### Problem statement
Put the entries below into a JSON list of strings, one string per line and no blank lines, starting at the line that contains "The height and width of the screenshot is (812, 1509)." and ending at the last line of the entries, both included.

§ §

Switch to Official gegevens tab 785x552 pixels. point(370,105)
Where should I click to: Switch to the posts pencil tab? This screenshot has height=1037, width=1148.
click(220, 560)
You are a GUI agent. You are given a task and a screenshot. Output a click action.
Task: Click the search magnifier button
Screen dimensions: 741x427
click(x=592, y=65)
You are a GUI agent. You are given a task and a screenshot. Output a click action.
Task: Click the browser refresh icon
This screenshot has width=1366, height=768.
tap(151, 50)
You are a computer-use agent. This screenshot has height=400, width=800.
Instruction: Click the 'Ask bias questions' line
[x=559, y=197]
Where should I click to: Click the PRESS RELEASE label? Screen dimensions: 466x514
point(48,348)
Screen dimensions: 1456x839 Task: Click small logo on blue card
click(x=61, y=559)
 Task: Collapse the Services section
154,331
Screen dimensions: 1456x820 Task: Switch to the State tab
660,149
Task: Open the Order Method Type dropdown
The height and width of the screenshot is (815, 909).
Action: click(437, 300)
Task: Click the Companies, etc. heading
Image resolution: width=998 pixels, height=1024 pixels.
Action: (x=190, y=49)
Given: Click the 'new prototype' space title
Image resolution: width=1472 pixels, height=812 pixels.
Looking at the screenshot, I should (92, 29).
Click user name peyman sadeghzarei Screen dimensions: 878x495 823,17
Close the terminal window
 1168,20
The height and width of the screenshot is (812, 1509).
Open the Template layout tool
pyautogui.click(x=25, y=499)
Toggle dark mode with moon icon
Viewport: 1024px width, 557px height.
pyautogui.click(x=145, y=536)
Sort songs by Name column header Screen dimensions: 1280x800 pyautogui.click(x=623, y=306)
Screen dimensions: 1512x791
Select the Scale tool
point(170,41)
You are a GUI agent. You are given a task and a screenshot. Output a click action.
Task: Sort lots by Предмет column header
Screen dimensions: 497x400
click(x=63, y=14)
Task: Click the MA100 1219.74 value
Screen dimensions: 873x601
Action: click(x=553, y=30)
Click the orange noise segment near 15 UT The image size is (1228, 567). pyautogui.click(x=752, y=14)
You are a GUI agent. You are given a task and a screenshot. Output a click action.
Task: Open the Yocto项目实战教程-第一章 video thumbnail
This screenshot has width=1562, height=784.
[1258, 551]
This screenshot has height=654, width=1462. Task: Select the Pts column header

§ §

### Exercise output
[
  "The height and width of the screenshot is (812, 1509).",
  "Open the Template layout tool",
  "pyautogui.click(x=25, y=499)",
  "Toggle dark mode with moon icon",
  "Viewport: 1024px width, 557px height.",
  "pyautogui.click(x=145, y=536)",
  "Sort songs by Name column header Screen dimensions: 1280x800 pyautogui.click(x=623, y=306)",
  "Screen dimensions: 1512x791",
  "Select the Scale tool",
  "point(170,41)",
  "You are a GUI agent. You are given a task and a screenshot. Output a click action.",
  "Task: Sort lots by Предмет column header",
  "Screen dimensions: 497x400",
  "click(x=63, y=14)",
  "Task: Click the MA100 1219.74 value",
  "Screen dimensions: 873x601",
  "Action: click(x=553, y=30)",
  "Click the orange noise segment near 15 UT The image size is (1228, 567). pyautogui.click(x=752, y=14)",
  "You are a GUI agent. You are given a task and a screenshot. Output a click action.",
  "Task: Open the Yocto项目实战教程-第一章 video thumbnail",
  "This screenshot has width=1562, height=784.",
  "[1258, 551]",
  "This screenshot has height=654, width=1462. Task: Select the Pts column header"
]